One argument held that the South China Sea disputes could be easily resolved when the time was right. Toward that end, there was a need to develop major maritime combat platforms, including an aircraft carrier.

As far as Russia is concerned, China is concerned about the resurgence of extreme nationalism within Russia, which could lead to territorial demands on China.

China is also constantly worried about NATO’s eastward expansion. The existence of NATO forces in neighboring countries would undermine its border security.

Against this background of regional tensions, improved relations across the Taiwan Strait are not reason enough for the PLA to relax its level of preparedness. All of the issues outlined above have frequently been discussed in numerous military and diplomatic documents over the past 10 years.

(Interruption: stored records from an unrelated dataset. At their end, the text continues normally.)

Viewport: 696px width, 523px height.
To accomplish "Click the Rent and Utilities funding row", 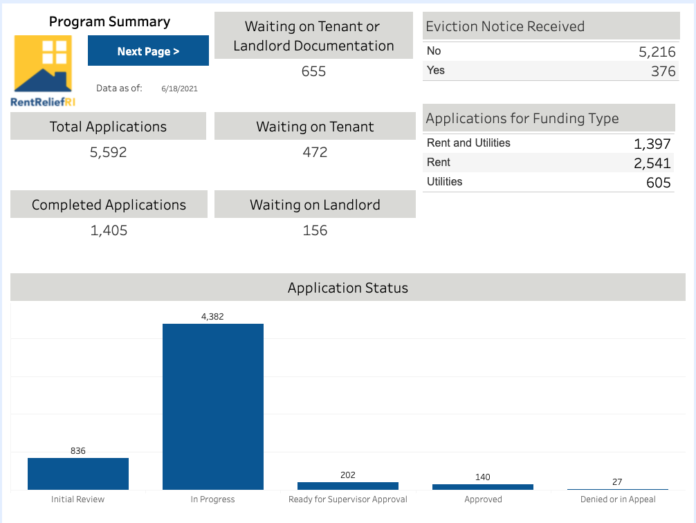I will 549,143.
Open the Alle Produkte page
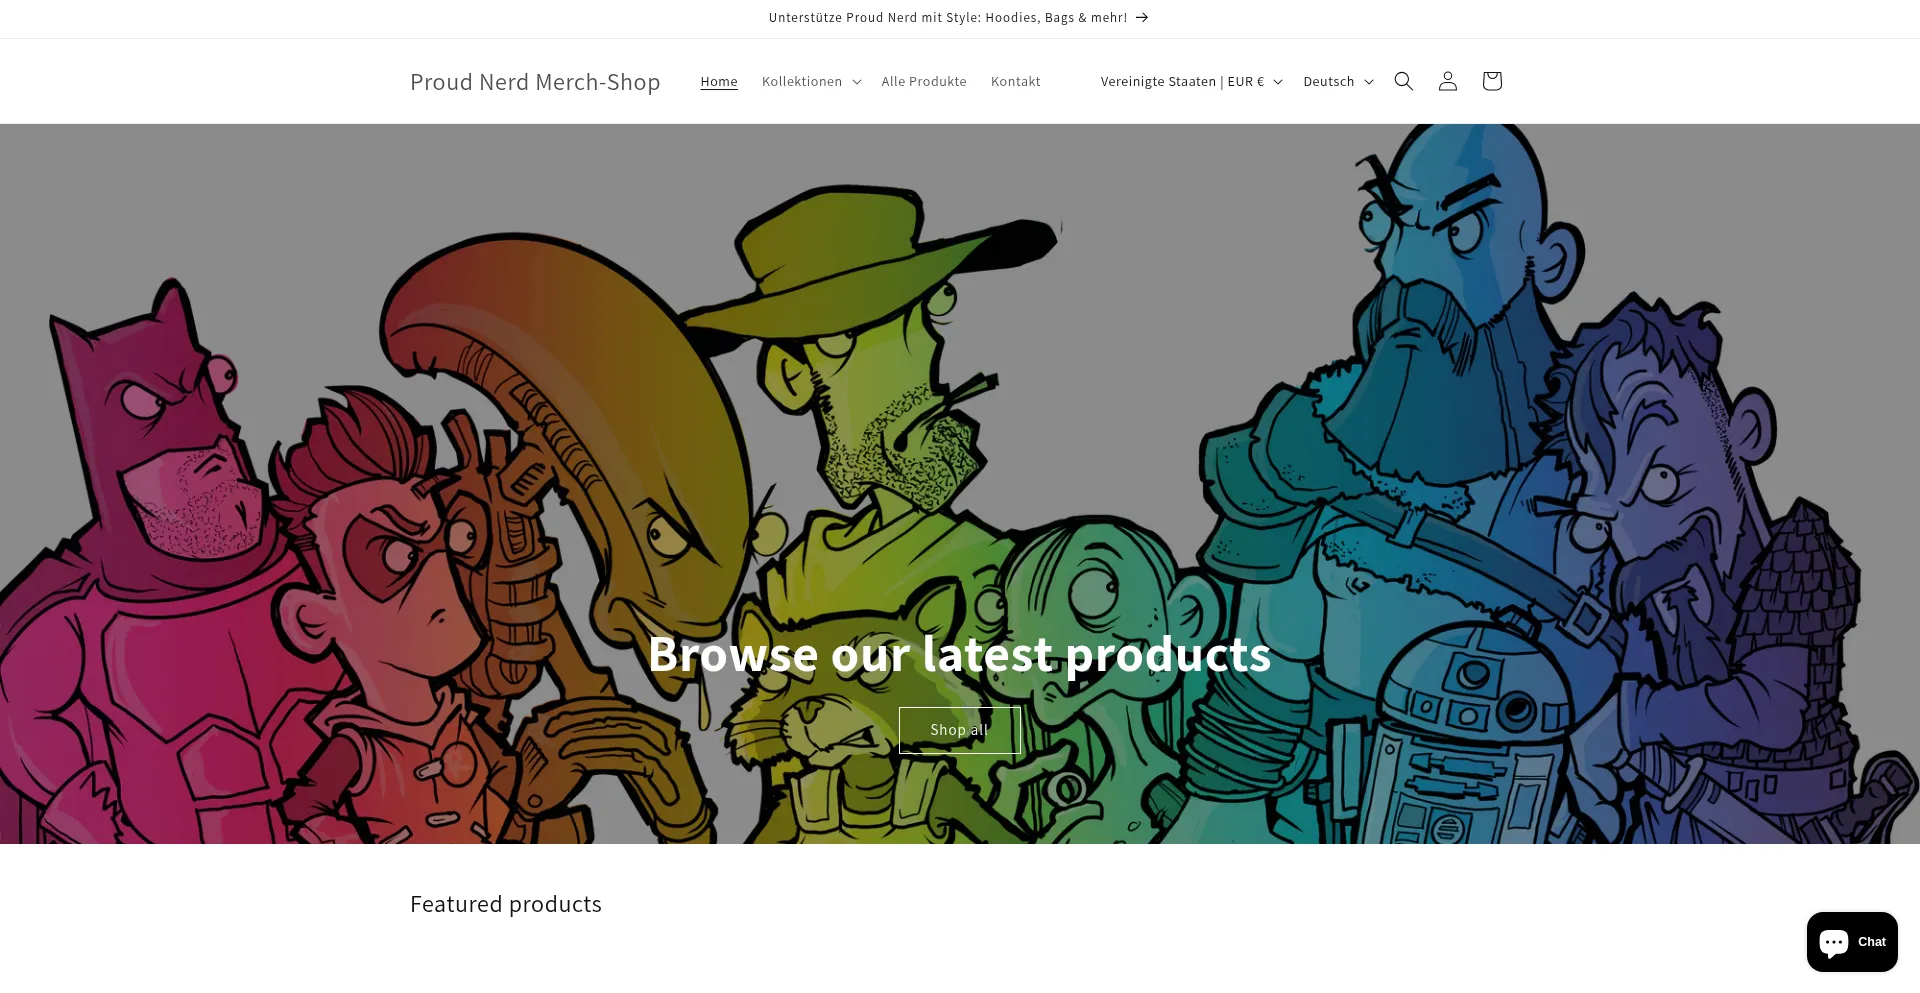 point(924,81)
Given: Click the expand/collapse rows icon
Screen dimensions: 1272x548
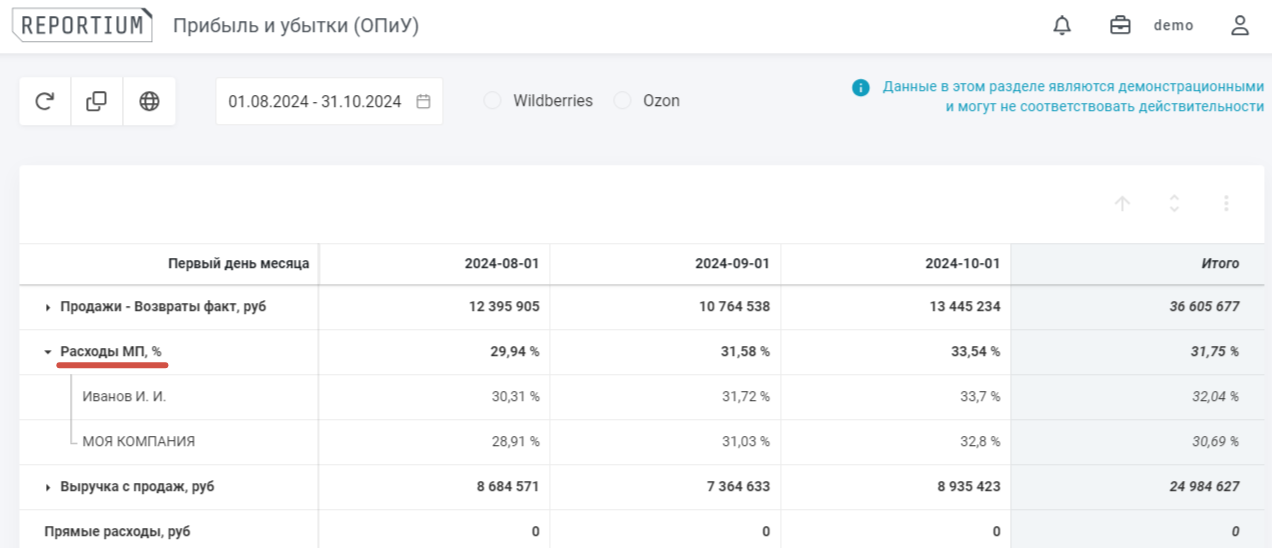Looking at the screenshot, I should (1174, 204).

China’s development and deployment of military equipment corresponds to all the conflict scenarios it foresees. First, priority attention has been placed on the development of combat equipment related to the air force, navy and landing operations, all of which are directed at Taiwan.

Second, in response to possible intervention by U.S. forces, China has actively developed and deployed intercontinental ballistic missiles, intermediate-range ballistic missiles, anti-satellite weapons, space warfare capabilities, and ballistic-missile and attack submarines.

Third, to cope with frontlines in Vietnam and India, China has developed mountain warfare armored vehicles and medium- and short-range ballistic missiles. An upgraded IRBM is now deployed in Yunnan province, which borders Vietnam.

Fourth, in the direction of Japan, the PLA has deployed DF-3A IRBMs in coastal Shandong province and reinforced the combat capabilities of its No.19 Division based in that region.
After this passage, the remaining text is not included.